#### Task directions
Each entry has to be set down again with no alteration.

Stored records
/---

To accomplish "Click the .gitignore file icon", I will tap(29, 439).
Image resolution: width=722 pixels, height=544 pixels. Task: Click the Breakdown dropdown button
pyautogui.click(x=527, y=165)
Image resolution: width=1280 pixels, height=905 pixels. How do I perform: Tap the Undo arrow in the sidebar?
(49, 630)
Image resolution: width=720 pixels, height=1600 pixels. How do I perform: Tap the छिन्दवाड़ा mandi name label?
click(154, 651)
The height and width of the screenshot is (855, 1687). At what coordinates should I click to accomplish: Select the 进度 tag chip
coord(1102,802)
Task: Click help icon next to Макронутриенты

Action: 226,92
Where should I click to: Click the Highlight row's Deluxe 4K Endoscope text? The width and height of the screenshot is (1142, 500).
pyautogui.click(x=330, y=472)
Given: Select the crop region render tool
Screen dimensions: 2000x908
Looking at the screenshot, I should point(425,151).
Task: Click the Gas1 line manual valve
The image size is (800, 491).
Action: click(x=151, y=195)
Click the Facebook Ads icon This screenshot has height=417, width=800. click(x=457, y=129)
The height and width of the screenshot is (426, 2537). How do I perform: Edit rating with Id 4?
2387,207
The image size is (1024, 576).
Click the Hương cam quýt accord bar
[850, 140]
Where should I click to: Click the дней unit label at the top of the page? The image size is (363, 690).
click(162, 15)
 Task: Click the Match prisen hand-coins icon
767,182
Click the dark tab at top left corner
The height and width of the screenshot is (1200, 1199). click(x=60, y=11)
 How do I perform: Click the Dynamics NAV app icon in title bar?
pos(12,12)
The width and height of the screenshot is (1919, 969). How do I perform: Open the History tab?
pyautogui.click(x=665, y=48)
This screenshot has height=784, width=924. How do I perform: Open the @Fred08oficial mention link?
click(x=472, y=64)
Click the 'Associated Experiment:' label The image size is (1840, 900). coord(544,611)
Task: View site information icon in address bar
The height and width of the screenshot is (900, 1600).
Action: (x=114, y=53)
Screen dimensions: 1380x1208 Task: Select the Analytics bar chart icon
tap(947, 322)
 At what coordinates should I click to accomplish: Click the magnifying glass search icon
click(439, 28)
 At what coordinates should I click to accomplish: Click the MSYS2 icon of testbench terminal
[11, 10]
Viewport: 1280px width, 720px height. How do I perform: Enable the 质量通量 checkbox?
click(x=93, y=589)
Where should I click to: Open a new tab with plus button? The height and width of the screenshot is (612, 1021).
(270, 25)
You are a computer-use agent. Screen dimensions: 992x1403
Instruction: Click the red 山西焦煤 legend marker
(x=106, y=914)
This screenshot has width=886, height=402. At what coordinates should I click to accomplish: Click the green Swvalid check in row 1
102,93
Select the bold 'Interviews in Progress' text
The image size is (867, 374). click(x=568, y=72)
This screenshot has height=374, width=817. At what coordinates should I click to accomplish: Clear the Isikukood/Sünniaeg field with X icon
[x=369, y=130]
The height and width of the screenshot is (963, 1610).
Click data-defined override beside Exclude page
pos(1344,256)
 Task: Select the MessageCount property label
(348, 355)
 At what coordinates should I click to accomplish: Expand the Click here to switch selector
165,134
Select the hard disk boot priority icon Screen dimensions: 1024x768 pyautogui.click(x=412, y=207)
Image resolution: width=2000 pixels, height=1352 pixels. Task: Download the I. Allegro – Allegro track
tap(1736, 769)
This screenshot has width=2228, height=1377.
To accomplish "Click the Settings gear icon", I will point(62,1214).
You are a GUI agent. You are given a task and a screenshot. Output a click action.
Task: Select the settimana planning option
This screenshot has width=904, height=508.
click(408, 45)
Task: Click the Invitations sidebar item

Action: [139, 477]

\---

#### Result for this exercise
To accomplish "Click the .gitignore file icon", I will tap(29, 439).
Image resolution: width=722 pixels, height=544 pixels. Task: Click the Breakdown dropdown button
pyautogui.click(x=527, y=165)
Image resolution: width=1280 pixels, height=905 pixels. How do I perform: Tap the Undo arrow in the sidebar?
(49, 630)
Image resolution: width=720 pixels, height=1600 pixels. How do I perform: Tap the छिन्दवाड़ा mandi name label?
click(154, 651)
The height and width of the screenshot is (855, 1687). At what coordinates should I click to accomplish: Select the 进度 tag chip
coord(1102,802)
Task: Click help icon next to Макронутриенты

Action: 226,92
Where should I click to: Click the Highlight row's Deluxe 4K Endoscope text? The width and height of the screenshot is (1142, 500).
pyautogui.click(x=330, y=472)
Given: Select the crop region render tool
Screen dimensions: 2000x908
Looking at the screenshot, I should point(425,151).
Task: Click the Gas1 line manual valve
The image size is (800, 491).
Action: click(x=151, y=195)
Click the Facebook Ads icon This screenshot has height=417, width=800. click(x=457, y=129)
The height and width of the screenshot is (426, 2537). How do I perform: Edit rating with Id 4?
2387,207
The image size is (1024, 576).
Click the Hương cam quýt accord bar
[850, 140]
Where should I click to: Click the дней unit label at the top of the page? The image size is (363, 690).
click(162, 15)
 Task: Click the Match prisen hand-coins icon
767,182
Click the dark tab at top left corner
The height and width of the screenshot is (1200, 1199). click(x=60, y=11)
 How do I perform: Click the Dynamics NAV app icon in title bar?
pos(12,12)
The width and height of the screenshot is (1919, 969). How do I perform: Open the History tab?
pyautogui.click(x=665, y=48)
This screenshot has height=784, width=924. How do I perform: Open the @Fred08oficial mention link?
click(x=472, y=64)
Click the 'Associated Experiment:' label The image size is (1840, 900). coord(544,611)
Task: View site information icon in address bar
The height and width of the screenshot is (900, 1600).
Action: (x=114, y=53)
Screen dimensions: 1380x1208 Task: Select the Analytics bar chart icon
tap(947, 322)
 At what coordinates should I click to accomplish: Click the magnifying glass search icon
click(439, 28)
 At what coordinates should I click to accomplish: Click the MSYS2 icon of testbench terminal
[11, 10]
Viewport: 1280px width, 720px height. How do I perform: Enable the 质量通量 checkbox?
click(x=93, y=589)
Where should I click to: Open a new tab with plus button? The height and width of the screenshot is (612, 1021).
(270, 25)
You are a computer-use agent. Screen dimensions: 992x1403
Instruction: Click the red 山西焦煤 legend marker
(x=106, y=914)
This screenshot has width=886, height=402. At what coordinates should I click to accomplish: Click the green Swvalid check in row 1
102,93
Select the bold 'Interviews in Progress' text
The image size is (867, 374). click(x=568, y=72)
This screenshot has height=374, width=817. At what coordinates should I click to accomplish: Clear the Isikukood/Sünniaeg field with X icon
[x=369, y=130]
The height and width of the screenshot is (963, 1610).
Click data-defined override beside Exclude page
pos(1344,256)
 Task: Select the MessageCount property label
(348, 355)
 At what coordinates should I click to accomplish: Expand the Click here to switch selector
165,134
Select the hard disk boot priority icon Screen dimensions: 1024x768 pyautogui.click(x=412, y=207)
Image resolution: width=2000 pixels, height=1352 pixels. Task: Download the I. Allegro – Allegro track
tap(1736, 769)
This screenshot has width=2228, height=1377.
To accomplish "Click the Settings gear icon", I will point(62,1214).
You are a GUI agent. You are given a task and a screenshot. Output a click action.
Task: Select the settimana planning option
This screenshot has width=904, height=508.
click(408, 45)
Task: Click the Invitations sidebar item

Action: [139, 477]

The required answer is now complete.